大半の自動車企業が今後さらに自動車業界の地域分断化が進むと予想し、74%の自動車企業がサプライチェーン戦略を積極的に見直している。地政学リスクへの対応として、特に「戦略的アライアンス・提携」や「サプライチェーンの再構築」に取り組む企業は多く、全体の3分の2以上に達した。
また、自動車企業の86%がAIや先端技術へ積極投資しているものの、「十分に準備できている」と回答した企業は20%にとどまった。
日本の消費者に対する調査では、次回車を購入する場合、どの動力車を検討するか尋ねたところ、エンジン車77%、HEV30%の順だった。23年11月の前回調査と比較して、エンジン車と回答する人が増え、PHEVやBEV、水素エンジン車は大幅に減少した。

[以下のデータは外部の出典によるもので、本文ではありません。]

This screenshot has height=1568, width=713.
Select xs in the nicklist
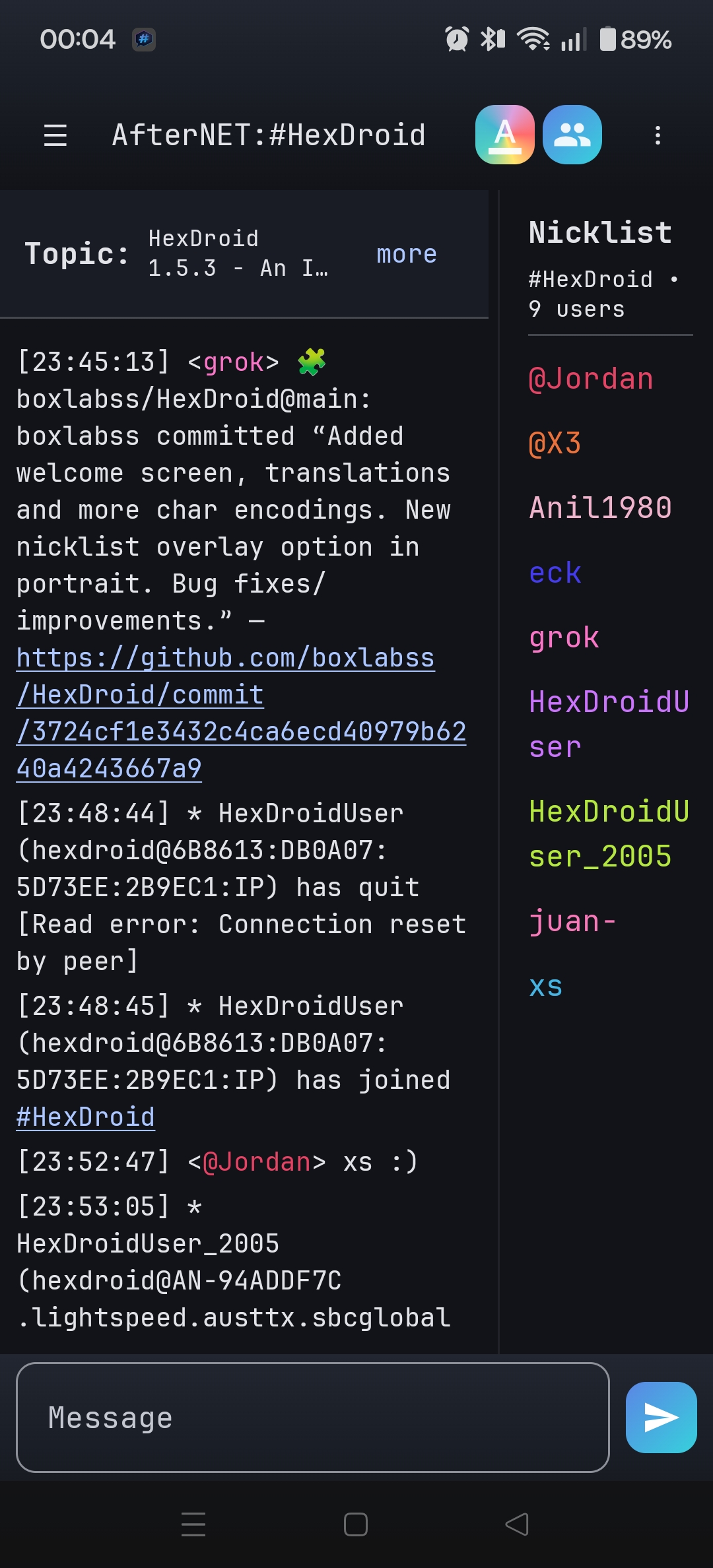[x=546, y=986]
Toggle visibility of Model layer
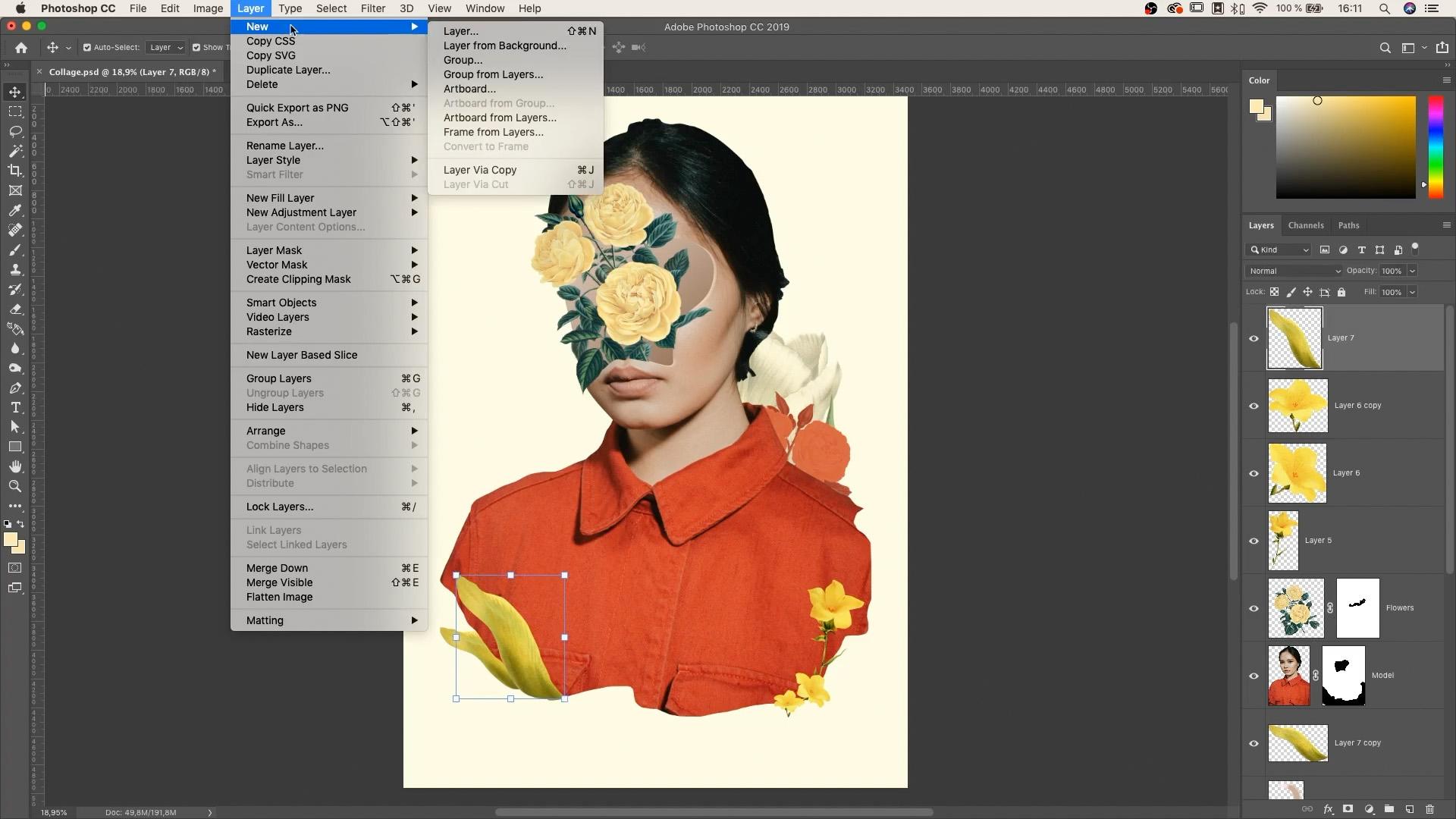Viewport: 1456px width, 819px height. point(1253,675)
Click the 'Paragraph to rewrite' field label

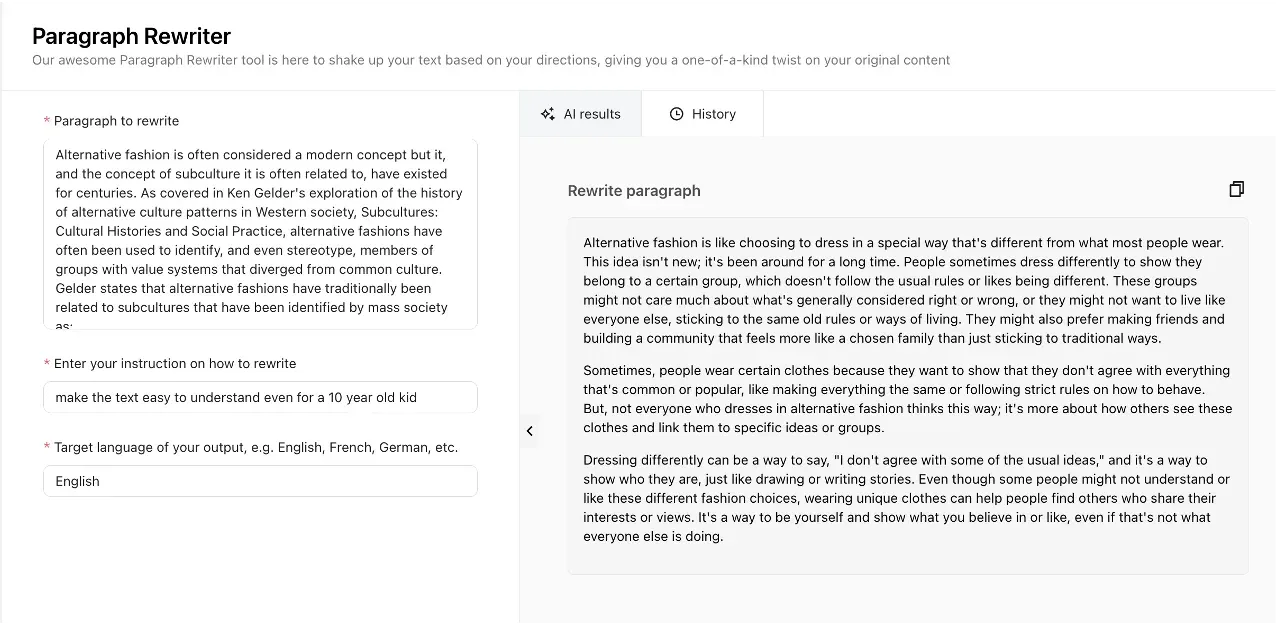116,121
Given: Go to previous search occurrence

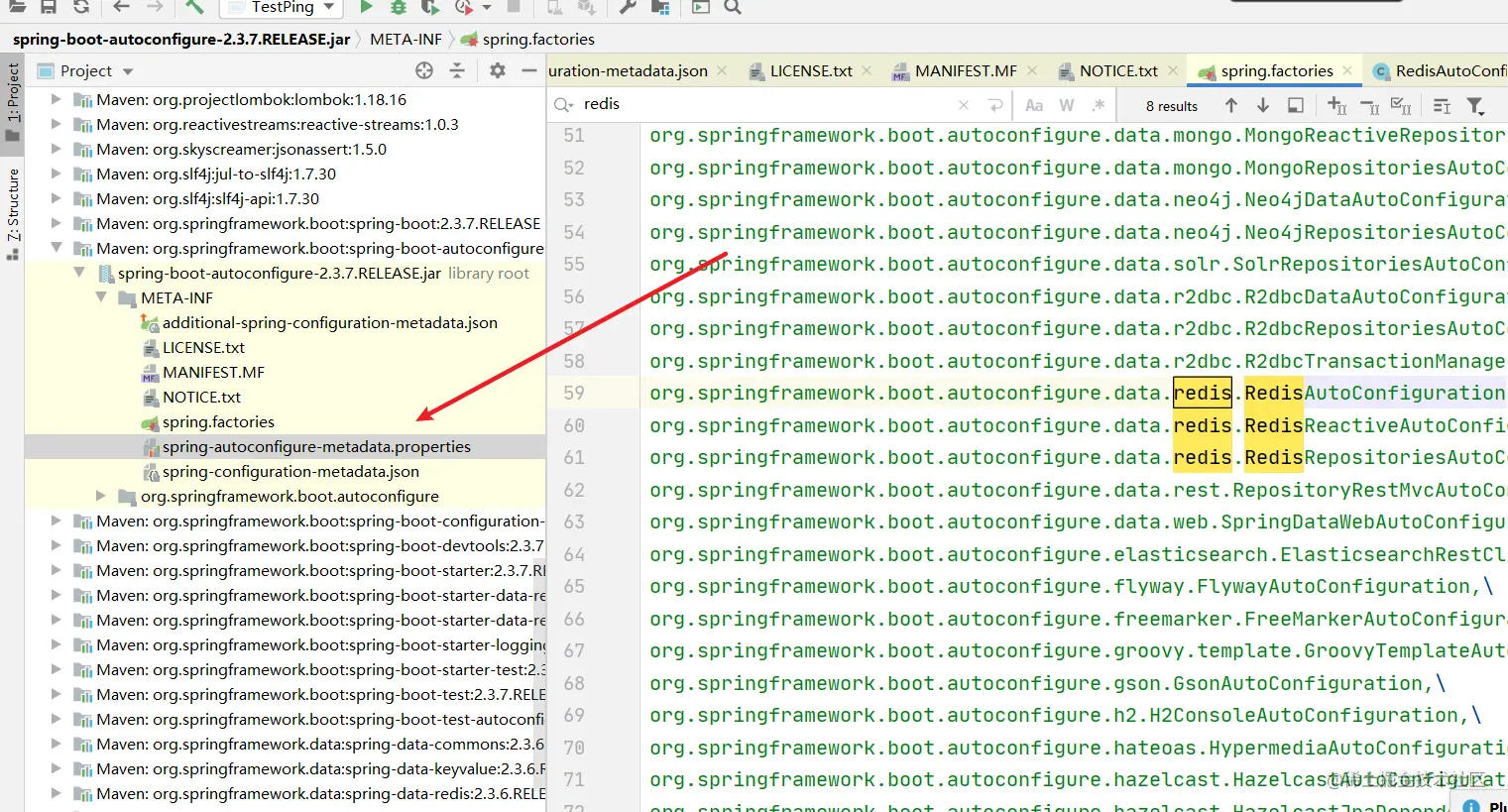Looking at the screenshot, I should [x=1231, y=105].
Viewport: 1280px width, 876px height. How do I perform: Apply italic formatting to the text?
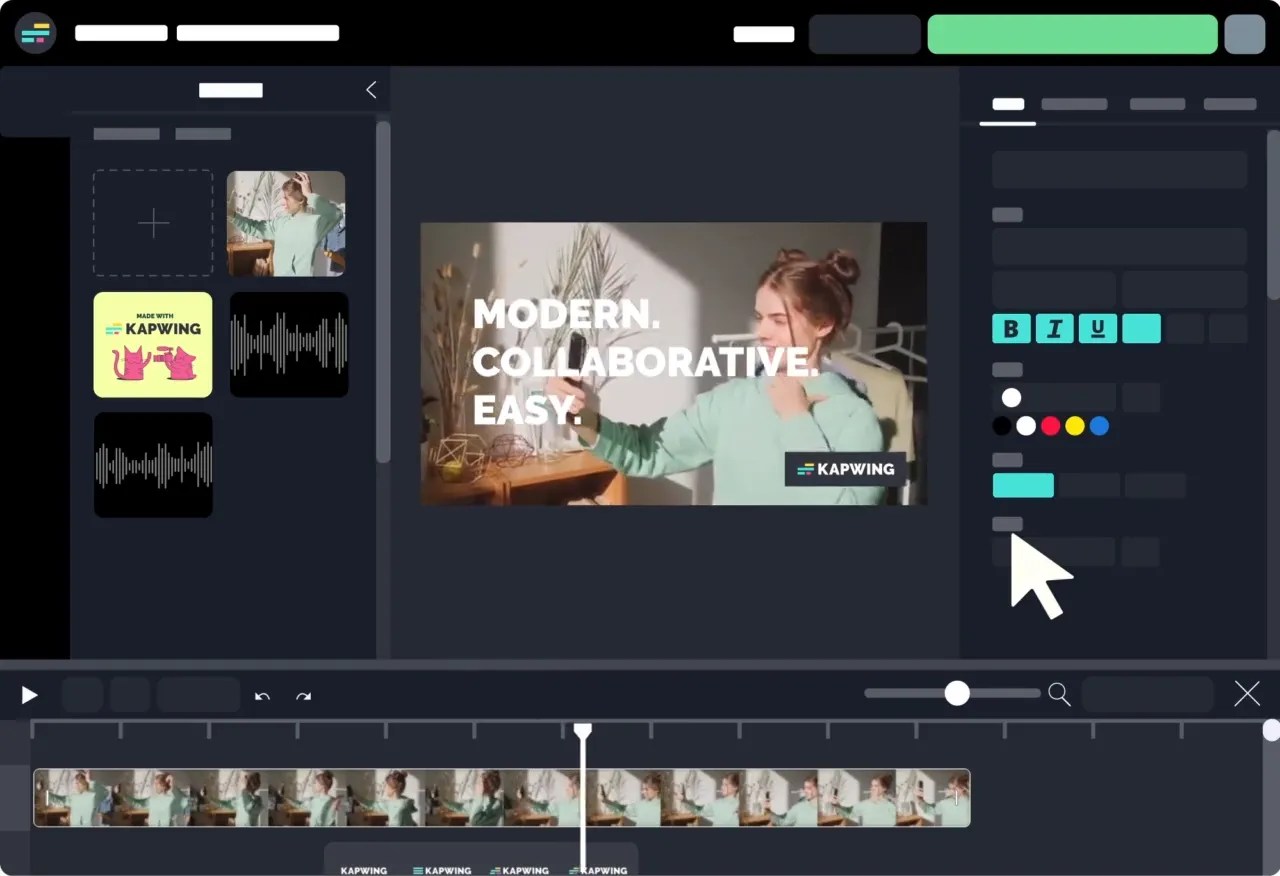(1054, 328)
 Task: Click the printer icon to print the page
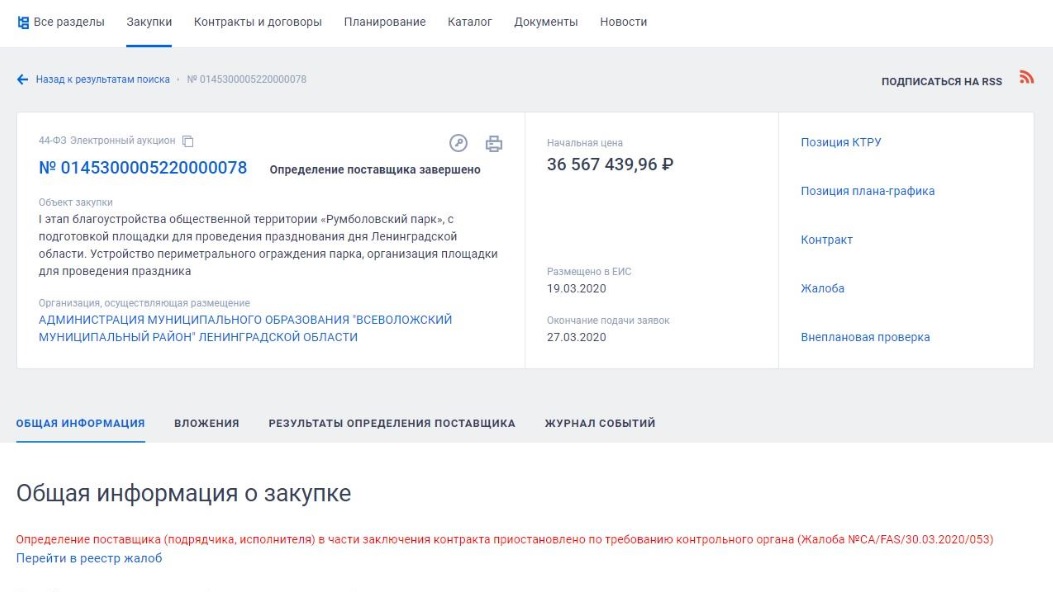tap(493, 143)
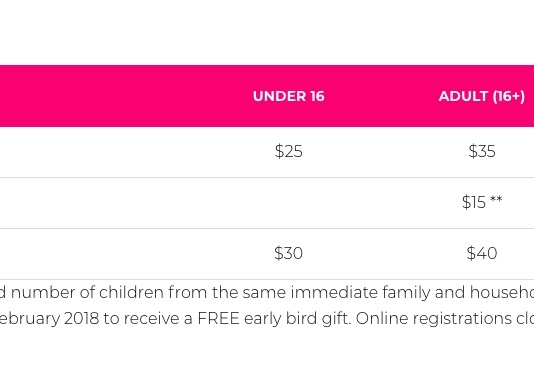Select the $40 adult price
Viewport: 534px width, 378px height.
tap(482, 253)
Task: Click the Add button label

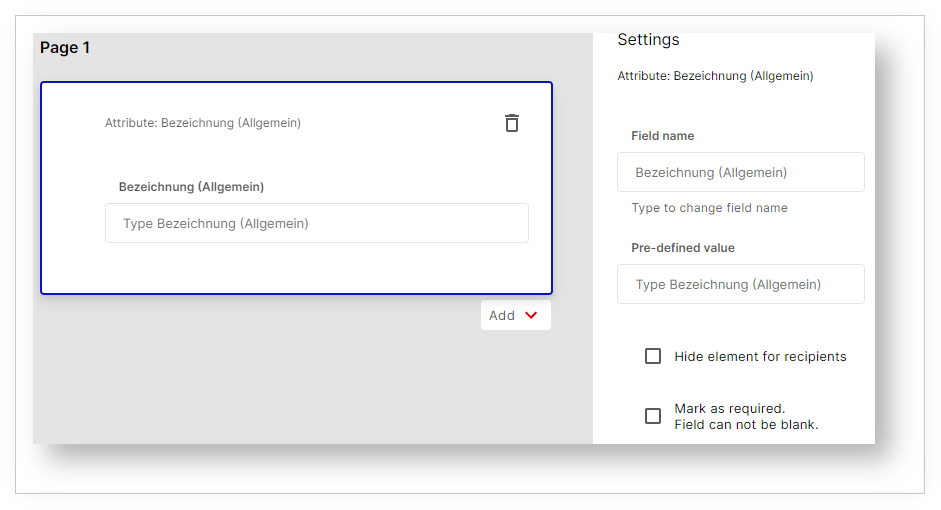Action: pos(502,315)
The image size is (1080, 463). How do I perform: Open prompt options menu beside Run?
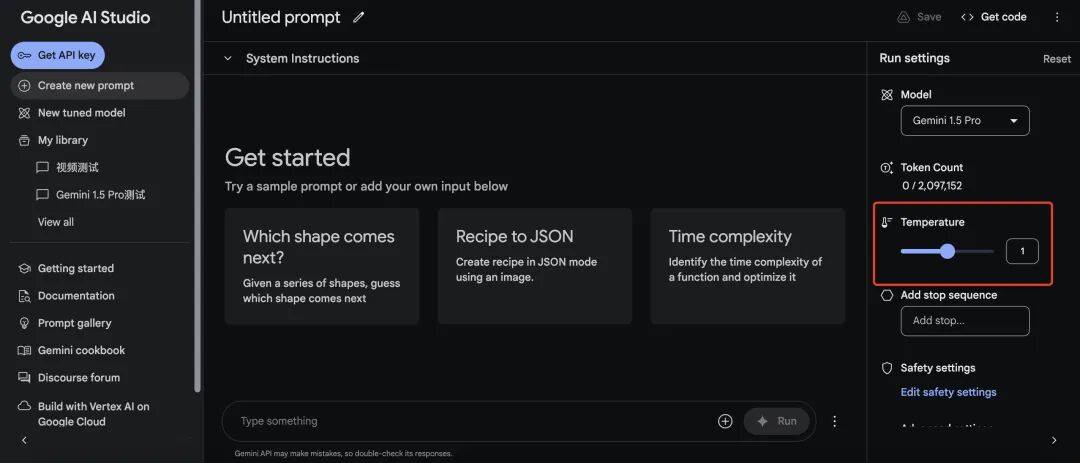835,421
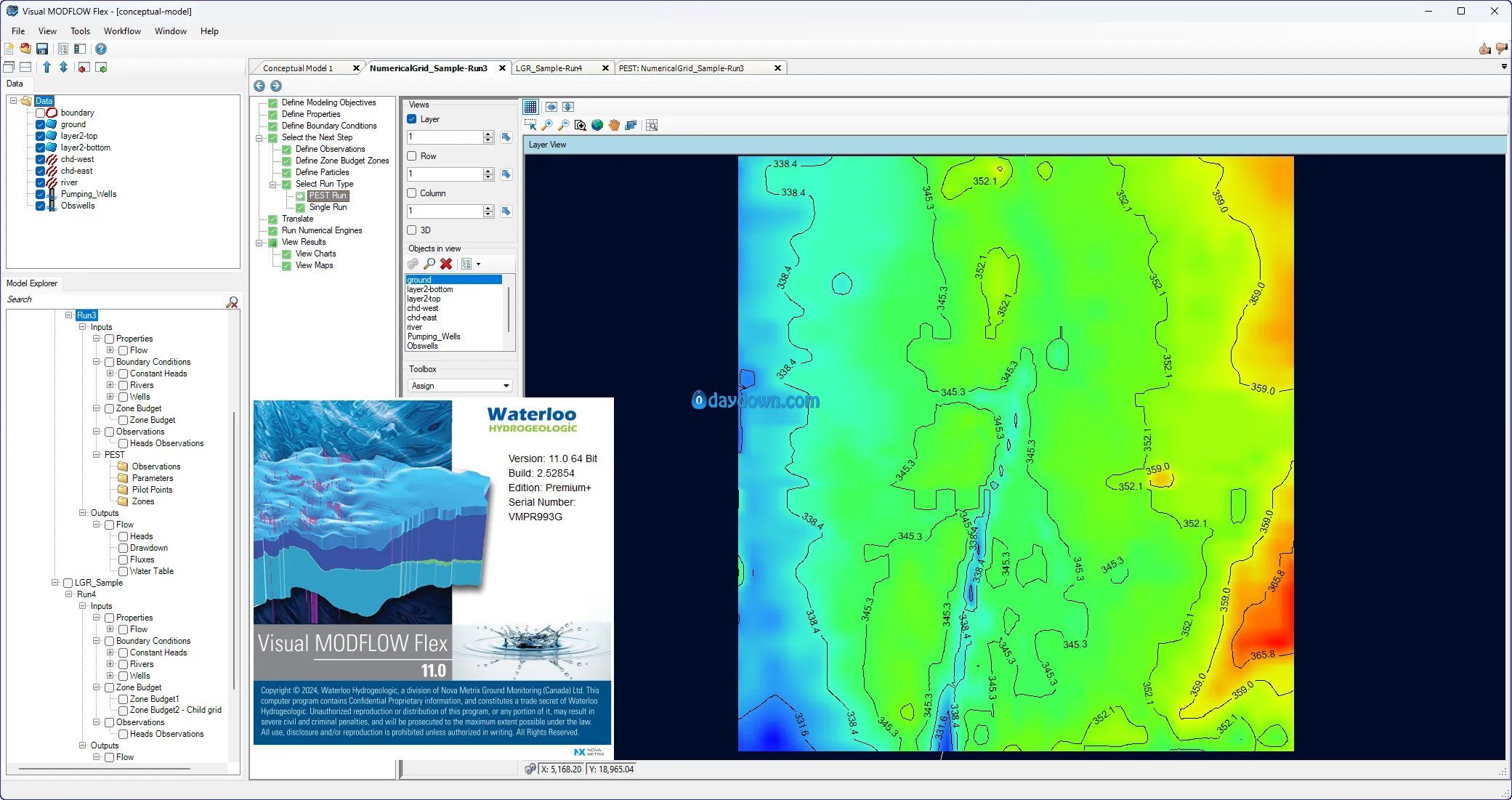The image size is (1512, 800).
Task: Click the globe full extent icon
Action: pos(597,125)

自動運転機能に期待するものでは、「高齢者・障害者向け移動支援」が32%で最も多く、「自家用車の運転」31%、「過疎地での移動支援」27%が続いた。一方、「自動配送サービス」(20%)「ロボタクシー」(16%)へ期待は2割以下だった。
ただ、ロボタクシーが普及すれば自家用車を手放すかどうかを尋ねたところ、「所有しない」が9%となり、サービス上の懸念の解消が進めば、さらに乗用車を手放す消費者が増える可能性があると指摘した。